Stored items:
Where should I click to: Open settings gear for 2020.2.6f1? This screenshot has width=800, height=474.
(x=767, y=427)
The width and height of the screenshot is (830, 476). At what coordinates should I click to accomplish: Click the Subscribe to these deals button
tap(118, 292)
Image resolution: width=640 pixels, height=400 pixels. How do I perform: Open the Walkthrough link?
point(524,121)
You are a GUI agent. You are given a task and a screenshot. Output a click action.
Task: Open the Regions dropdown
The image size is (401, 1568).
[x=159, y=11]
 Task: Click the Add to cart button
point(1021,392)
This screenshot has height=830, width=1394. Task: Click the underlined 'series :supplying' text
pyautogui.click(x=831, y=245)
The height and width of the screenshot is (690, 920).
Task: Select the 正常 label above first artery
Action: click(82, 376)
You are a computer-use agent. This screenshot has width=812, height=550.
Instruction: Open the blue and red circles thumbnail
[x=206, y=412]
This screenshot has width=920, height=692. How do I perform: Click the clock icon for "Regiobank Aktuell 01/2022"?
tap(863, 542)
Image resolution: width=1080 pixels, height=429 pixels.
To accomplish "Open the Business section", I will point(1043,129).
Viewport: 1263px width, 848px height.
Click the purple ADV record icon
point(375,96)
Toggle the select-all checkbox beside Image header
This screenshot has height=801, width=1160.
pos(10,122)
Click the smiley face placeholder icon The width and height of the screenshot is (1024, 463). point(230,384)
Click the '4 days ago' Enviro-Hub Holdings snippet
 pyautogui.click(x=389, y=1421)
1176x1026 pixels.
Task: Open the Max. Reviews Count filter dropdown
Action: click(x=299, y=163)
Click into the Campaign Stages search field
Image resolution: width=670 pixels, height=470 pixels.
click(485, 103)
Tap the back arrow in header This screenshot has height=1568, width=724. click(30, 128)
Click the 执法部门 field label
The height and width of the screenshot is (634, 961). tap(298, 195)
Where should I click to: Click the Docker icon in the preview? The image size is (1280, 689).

Assigned task:
Copy the entries above exactly, but only from the line holding "This screenshot has height=830, width=1394." through the line holding "Viewport: 1263px width, 848px height.", both included.

Exercise result:
This screenshot has height=830, width=1394. Task: Click the underlined 'series :supplying' text
pyautogui.click(x=831, y=245)
The height and width of the screenshot is (690, 920).
Task: Select the 正常 label above first artery
Action: click(82, 376)
You are a computer-use agent. This screenshot has width=812, height=550.
Instruction: Open the blue and red circles thumbnail
[x=206, y=412]
This screenshot has width=920, height=692. How do I perform: Click the clock icon for "Regiobank Aktuell 01/2022"?
tap(863, 542)
Image resolution: width=1080 pixels, height=429 pixels.
To accomplish "Open the Business section", I will point(1043,129).
Viewport: 1263px width, 848px height.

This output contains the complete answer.